In contrast, Bowler and Farrell’s (2011) findings on the same elections are more mixed. They demonstrate that electoral institutions perform poorly in predicting campaign effort, but well in predicting party- or candidate-focused campaign activities. Vergeer et al. (2013) more narrowly study online campaigning of candidates running in the 2009 European election from a communications angle. They fail to find any significant impact of electoral system variables on website features such as newsletters, personal information, and social network links. A sophisticated study on the campaigns of 1336 candidates in these elections by Giebler and Wüst (2011) shows that preferential voting did not influence campaign intensity as measured by time and money spent, but that it had a significant positive impact on the extent to which candidates used post-modern campaign tools, such as websites or social networks.

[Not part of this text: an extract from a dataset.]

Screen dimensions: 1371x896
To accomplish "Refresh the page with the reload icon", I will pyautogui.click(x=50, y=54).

Most recently, Lorenzo Rodríguez and Madariaga (2016) demonstrate that the ballot structure affected online campaign intensity in the 2014 European elections.

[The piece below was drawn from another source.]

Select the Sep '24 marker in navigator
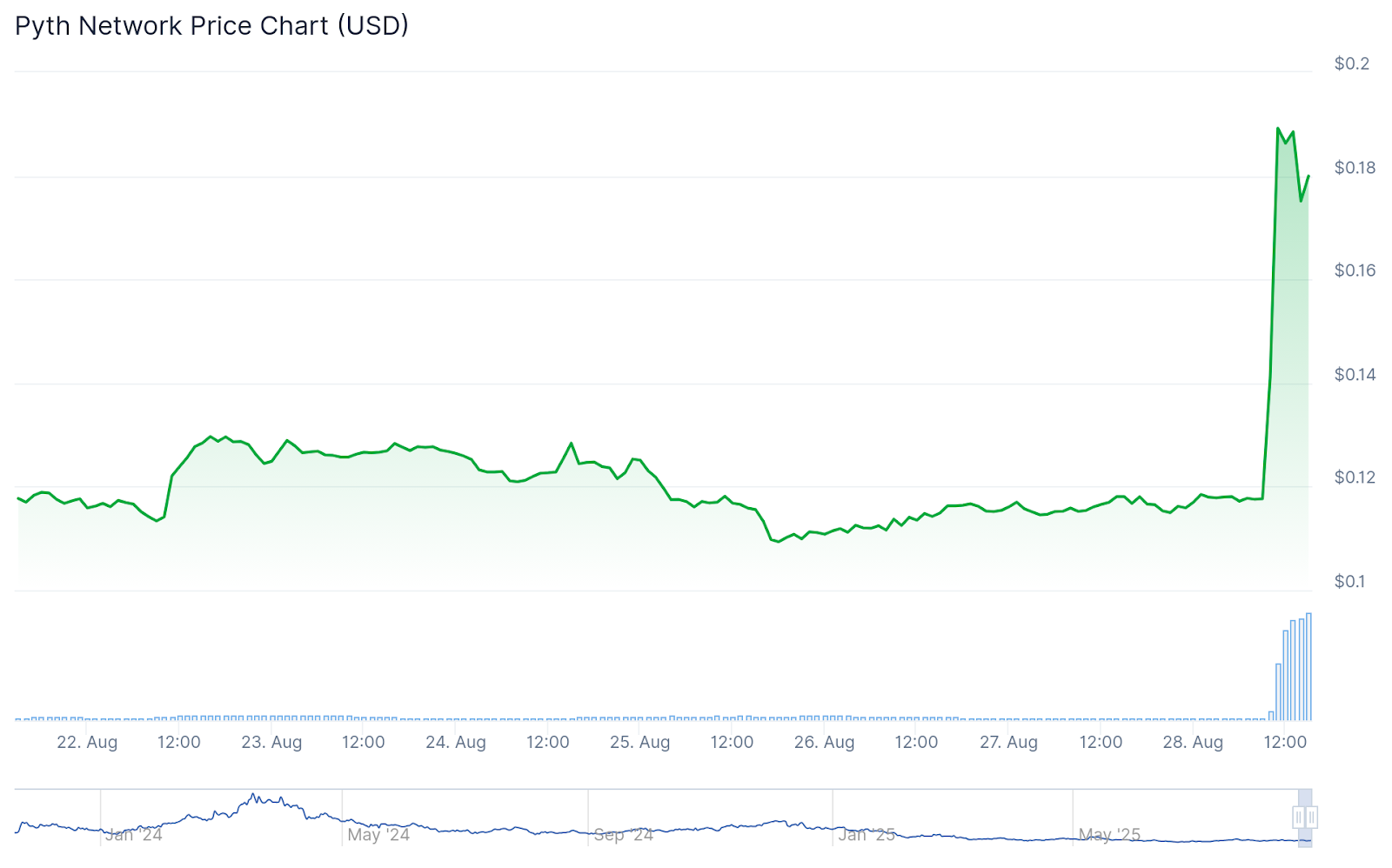 click(x=623, y=835)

This raises the question of whether electoral institutions affect MEPs’ campaigning on Twitter. In line with Carey and Shugart (1995), we test whether the connection between preferential voting and district magnitude may serve to mitigate or to exacerbate a given MEP’s need to cultivate a personal vote via Twitter. From this follows our second set of hypotheses:
H2a: In non-preferential voting systems, the larger the district magnitude, the less active the MEP will be on Twitter.
H2b: In preferential voting systems, the larger the district magnitude, the more active the MEP will be on Twitter.
The electoral formula also has implications for the competitiveness and predictability of re-election. In non-preferential systems, those at the top of a party list can often be certain that they will be re-elected, whereas the fate of lower ranked politicians is less secure. Preferential systems that allow for voters to support individual candidates within a list or to reorder the list entirely contribute an additional aspect of uncertainty. Therefore, we also include the safety of a candidate’s electoral position into our analysis.
Giebler and Wüst (2011) differentiate conceptually between hopeless, unsafe, and safe seats in their study of candidates in the 2009 European election. They suggest that candidates in the latter two categories exhibit similar behaviour in terms of campaign intensity and tools used (Giebler and Wüst, 2011: 58), but that hopeless candidates significantly lag behind, including in the use of electronic and online campaign tools. While this may not be surprising in the case of hopeless candidates, Lassen and Brown (2011) more generally find that sitting Members of Congress from the most contested seats (i.e. those in the weakest position) were less likely to build connections with voters via the use of Twitter than those relatively more certain of their re-election.
If we are able to replicate this surprising result in European elections, where electoral lists are drafted by parties in order to insulate party leaders with ‘safe’ positions at the top (where ballot structure allows), then we should expect the most prominent party members and effective figureheads of national parties’ campaigns to be the most active on Twitter. While the mechanism of seat contestation is certainly distinct from that of the U.S. Congress, the position of list leaders may also suggest that the ‘safest’ politicians have the responsibility to take to social media more frequently, in the capacity of their leadership role. Accordingly, our third hypothesis focuses on the impact of list safety: H3: The safer the list position, the more active the MEP will be on Twitter.
Does social media upset traditional power relations?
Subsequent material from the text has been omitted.